Equipped with a “hurricane wing,” the Saildrone could be remotely controlled, with scientists adjusting the sail from afar in order to steer the craft. The hurricane Saildrones differ from some of the company’s other products, which are used for projects like ocean mapping, ocean data collection, and maritime domain awareness,

“It’s that difference of a smaller, stubbier, hardier wing that we use with the hurricane drones to help improve their endurance and capability to survive during some of the very rough weather they may find themselves in during hurricane season,” says Matt Womble, Director of Ocean Data Programs for Saildrone, Inc.

As Hurricane Sam’s powerful Category 4 winds and monster waves battered the USV, the team waited and watched. Live data and video footage rolled in, allowing them a peek into the storm’s fury. After the weather calmed, they were able to steer it to Bermuda to retrieve it, mostly unscathed.
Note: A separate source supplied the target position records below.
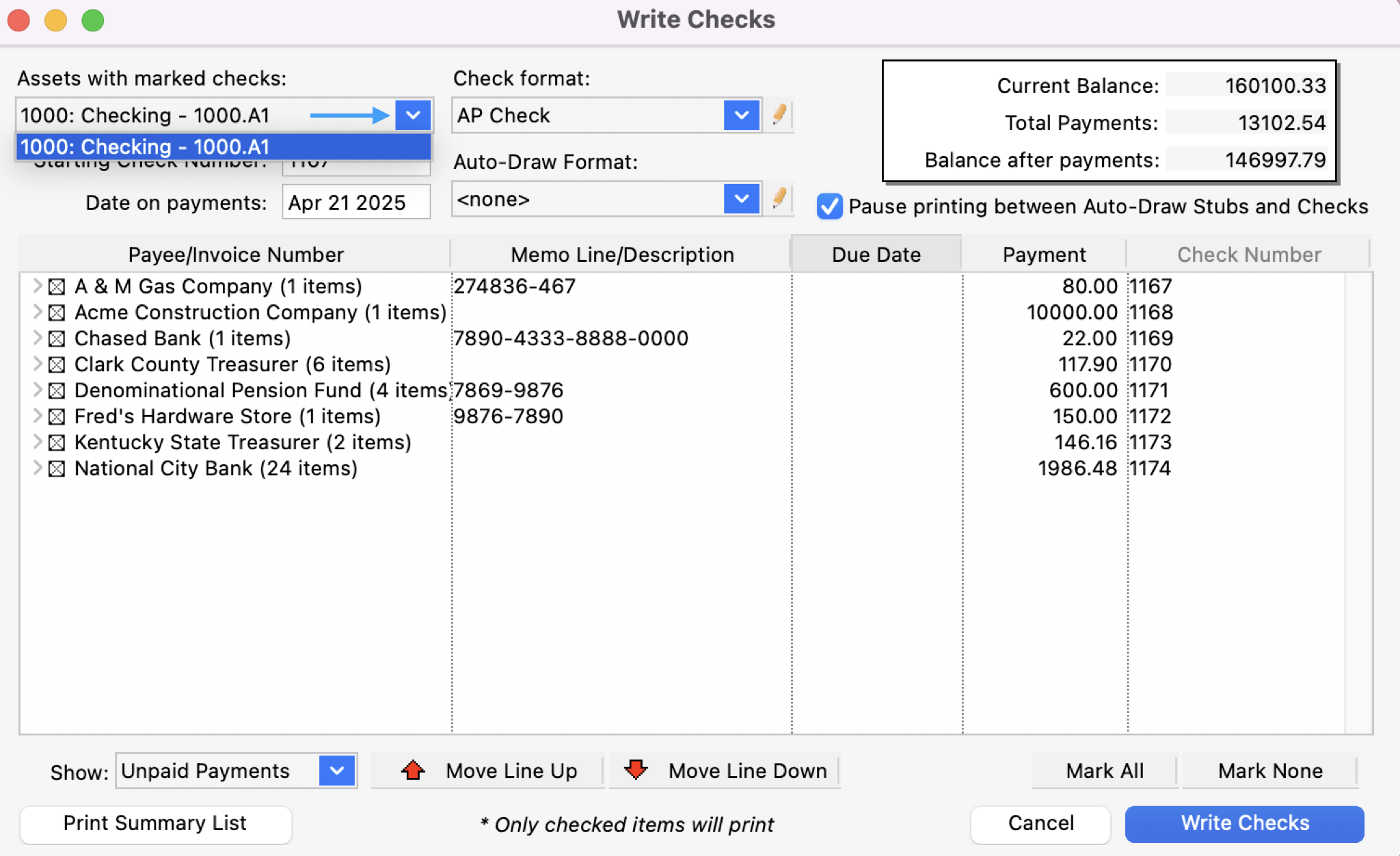Viewport: 1400px width, 856px height.
Task: Uncheck National City Bank payment checkbox
Action: [57, 469]
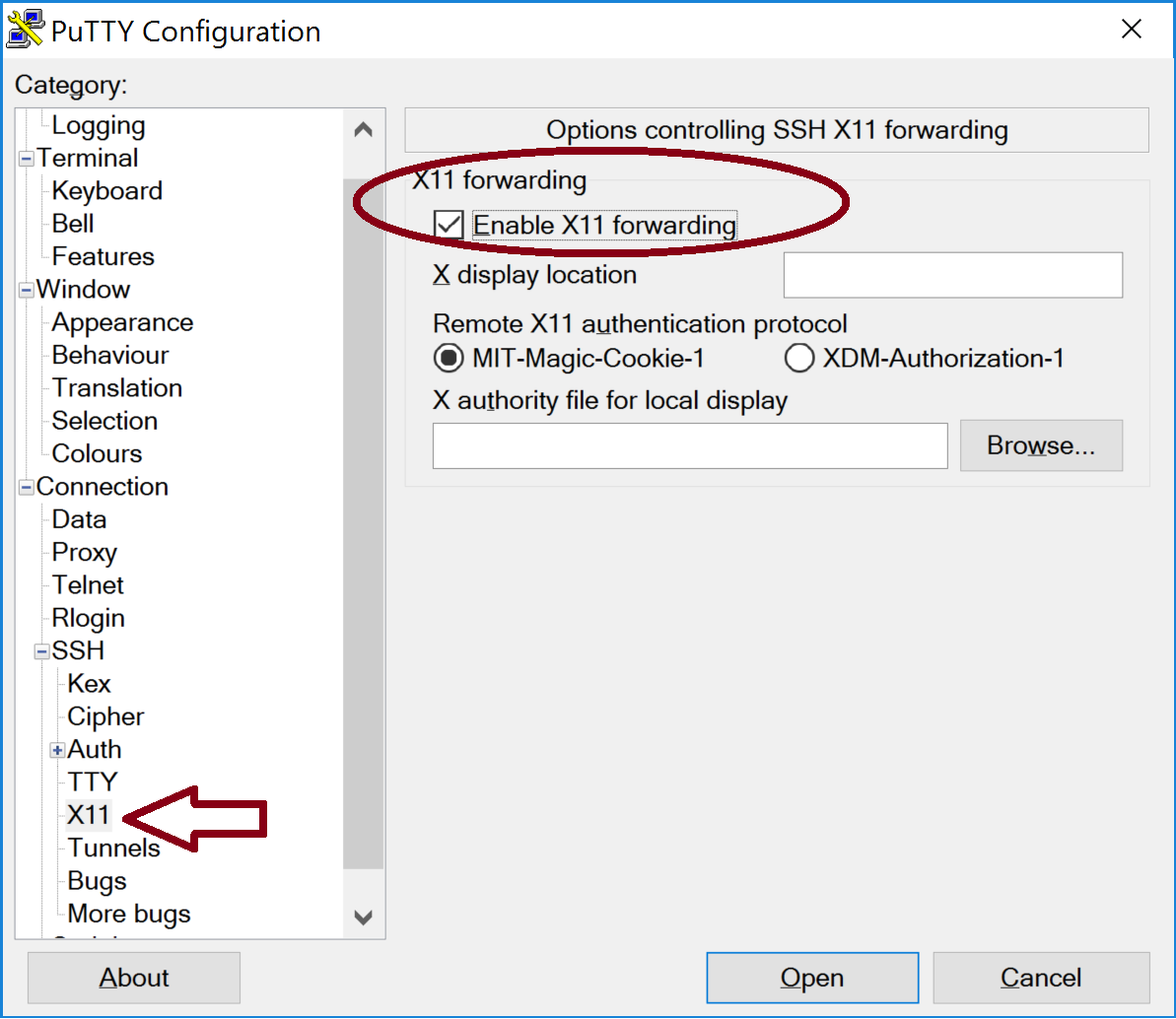Collapse the Window category
1176x1019 pixels.
click(27, 290)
Expanding Hurricane Saildrone project this hurricane season

After last year’s successful mission, NOAA and Saildrone are expanding the project this year by adding two additional Saildrones, for a total of seven. Hurricane season runs from June to November, and this year two drones are positioned in the Gulf of Mexico and five others are in the Atlantic and Caribbean. The researchers deploy them to locations where they think there is a good chance a storm will develop. Last year, the Saildrones collected data about Hurricane Sam, in addition to four tropical storms, as well as a few weaker tropical depressions and storms.